Certains Préfets refusent d’exercer le contrôle de légalité sur les décisions des maires. Seuls les Tribunaux Administratifs sont le dernier recours contre l’abus de pouvoir d’un maire mais comme beaucoup de citoyens ne peuvent pas le payer et leurs droits restent bafoués impunément.

Nous demandons

  • La modification de l’article L2224-18 du Code Général des Collectivités Territoriales afin d’élargir la Consultation des Organisations Professionnelles à toutes les manifestations se déroulant sur le domaine public
  • La mise en place d’un même règlement de marché rédigé et validé par l’Association des Maires de France, la Direction Générale des Entreprises et la Fédération des Marchés de France qui serait appliqué sur tous les marchés de France

Réforme de l’Etat

  1. La création d’une Identification De Convention Collective (IDCC) dédiée aux activités des Halles et Marchés

Afin de développer le dialogue social avec nos salariés intégrant la spécificité et les  contraintes liées à l’exercice d’activités sur le domaine public, nous souhaitons la création d’une IDCC spécifique regroupant les codes NAF/APE : 4781Z et 4783Z  car la gestion des branches par les grosses entités commerciales ou artisanales ne prennent pas en compte l’intérêt de nos entreprises et la professionnalisation de nos salariés.

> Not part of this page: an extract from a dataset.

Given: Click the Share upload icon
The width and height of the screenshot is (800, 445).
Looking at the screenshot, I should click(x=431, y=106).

  1. Lutte contre la concurrence déloyale

La concurrence des ventes à la sauvette, ventes au déballage déclarées ou non, sur le domaine public comme sur le domaine privé mettent à mal nos entreprises dûment déclarées entrainant agressivité et colère.

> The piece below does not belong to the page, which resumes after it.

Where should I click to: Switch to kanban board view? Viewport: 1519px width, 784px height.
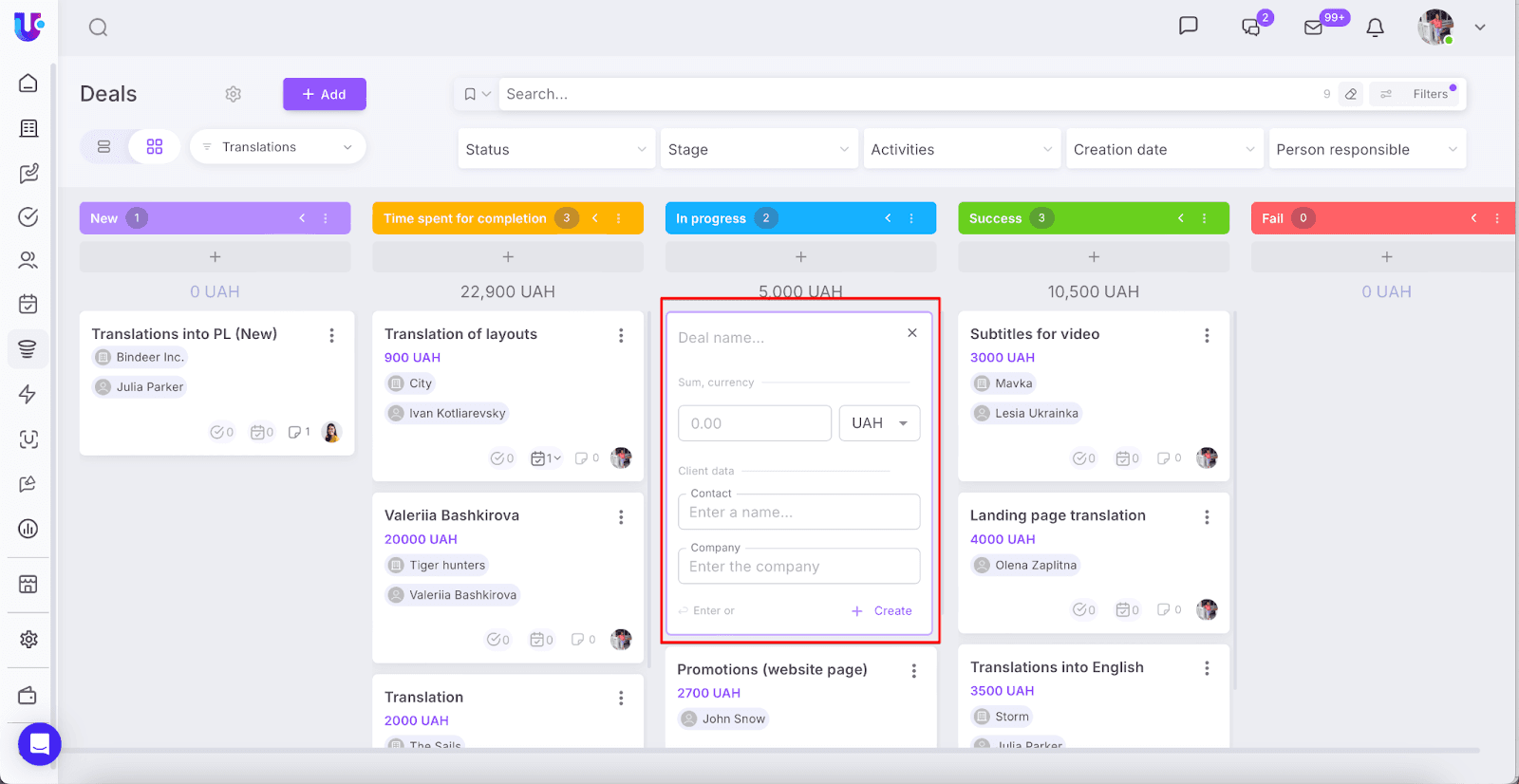click(155, 147)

  • Le développement des surfaces commerciales en périphérie

Malgré les plans de développement Action Cœur de Ville auquel l’Etat, l’ANA et la Caisse des Dépôts ont apporté leur soutien financier, la multiplication des autorisations de surfaces commerciales en périphérie poursuit sa croissance.

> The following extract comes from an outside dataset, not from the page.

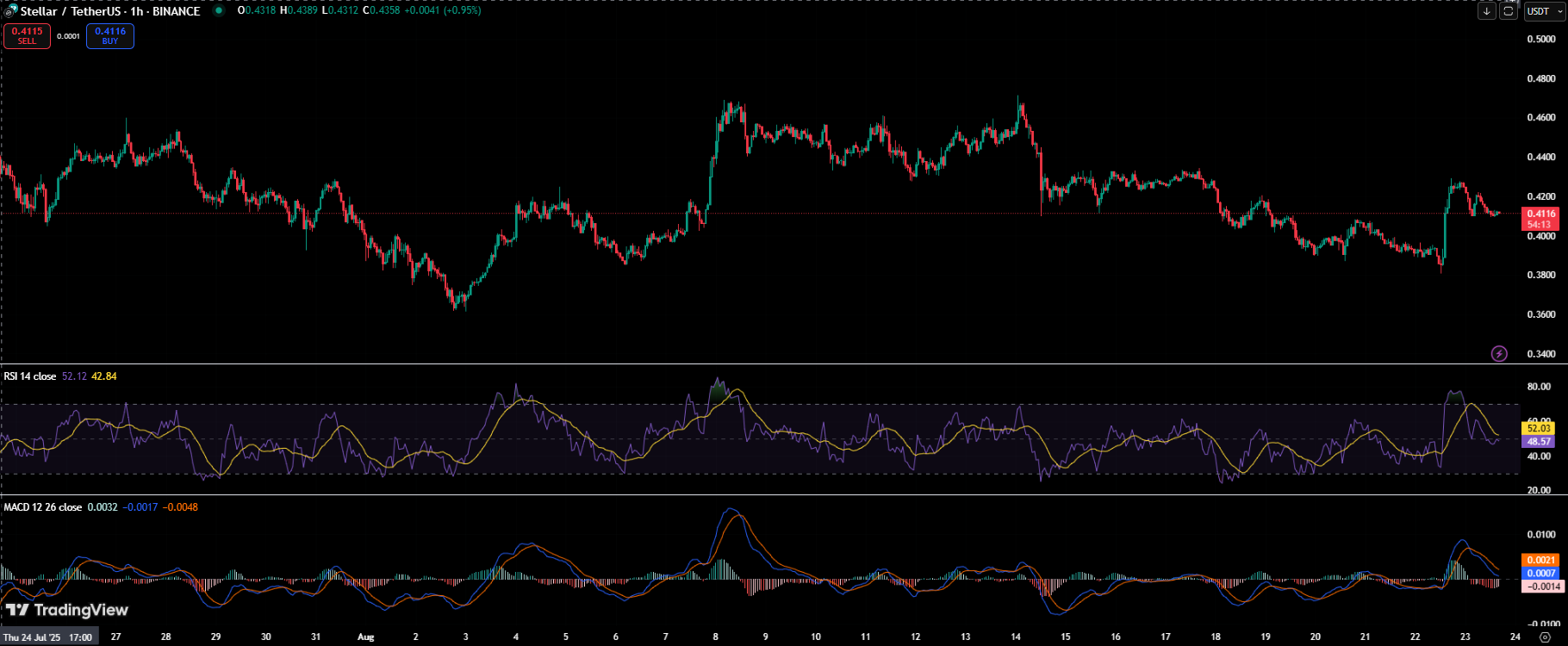
Task: Click the Aug marker on the time axis
Action: [x=366, y=637]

Face au nombre astronomique de m2 déjà acceptés et non réalisés et vu l’argent public investi dans les centres-villes et leur revitalisation, l’ensemble des TPE ne comprennent plus ce double langage de l’Etat et demande un gel sur 3 ans de tous permis de construire des grandes surfaces en périphérie.

  • les ventes à la sauvette

Nous sommes de plus en plus confrontés dans les marchés ou à proximité immédiate à l’insécurité causée par le développement de ventes à la sauvette. La requalification (c’est un délit) de cette infraction permettrait à la police municipale de verbaliser immédiatement avec une plus grande efficacité sans en référer à la police ou gendarmerie Nationale.

  • Les ventes au déballage

Les ventes aux déballages déclarées ou non se multiplient sur les parkings des centres commerciaux, ronds-points, station-service, toujours en périphérie, sur des parcelles du domaine privé non répertoriées à cet usage, non taxées par les CFE. Ces ventes sont limitées dans le temps et dans l’espace mais sont difficilement gérables par les maires qui n’ont aucune autorisation à donner.

Le sous –préfet aidé d’une commission d’arrondissement constituée de représentants des commerces de proximité serait plus à même de gérer ces implantations provisoires mais récurrentes. En cas d’absence d’autorisation, la verbalisation pourrait être effectuée par la police municipale au lieu de la police Nationale.